Elle tournait les talons mais il saisissait sa main entre les siennes, avec fougue. Elle se retournait (triste ? étonnée ? pleine d’espoir ?). Sans se concerter, ils firent quelques pas pour se retirer du monde.
Ils se jaugeaient, Andréas tenait toujours la main de la jeune femme.
Elle voulait s’avancer et palper ses courbes et ses arrêtes à travers la chemise de zéphyr, elle voulait le posséder un peu. Elle voulait deviner sa peau, comme on examine un cadeau encore prisonnier de l’emballage. Elle voulait savoir de quoi il était fait, comment il était bâti, le découvrir lentement.

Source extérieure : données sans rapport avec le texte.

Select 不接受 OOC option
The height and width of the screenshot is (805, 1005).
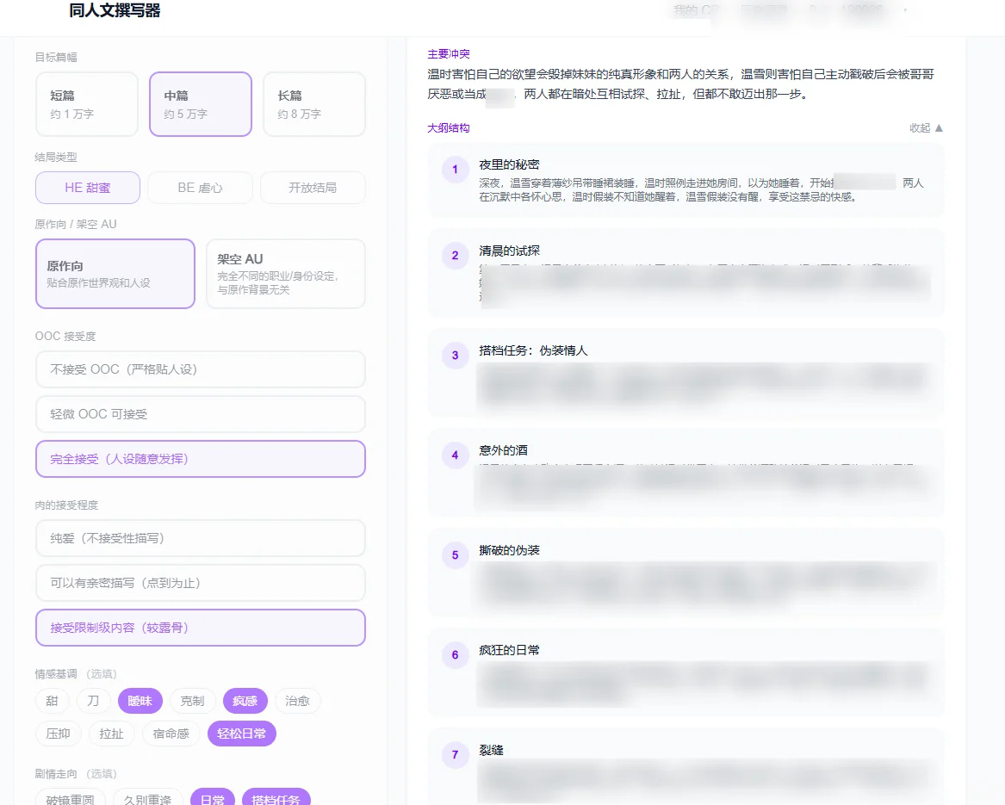coord(201,369)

il se tenait devant elle, il rayonnait d’une lueur vacillante, elle craignait que les accidents ne les séparent, sans doute à force de la manquer il allait l’oublier. Toutes ces contraintes qu’on s’impose. Elle rêvait d’eux mais elle n’était pas de nature à renoncer, pas à moins d’être acculée, pour lui elle se sentait au-delà des règles mais au fond elle savait qu’il ne méritait pas le second rôle, elle savait qu’elle ne pourrait être double. Mais elle rêvait, elle rêvait de lui.
Elle aimait croire qu’ils se comprenaient à demi-mots mais il restait une énigme.
Lentement, elle tombait –elle l’avait bien cherché, elle s’enfonçait dans le sommeil.
Elle rêvait de lui presque toutes les nuits.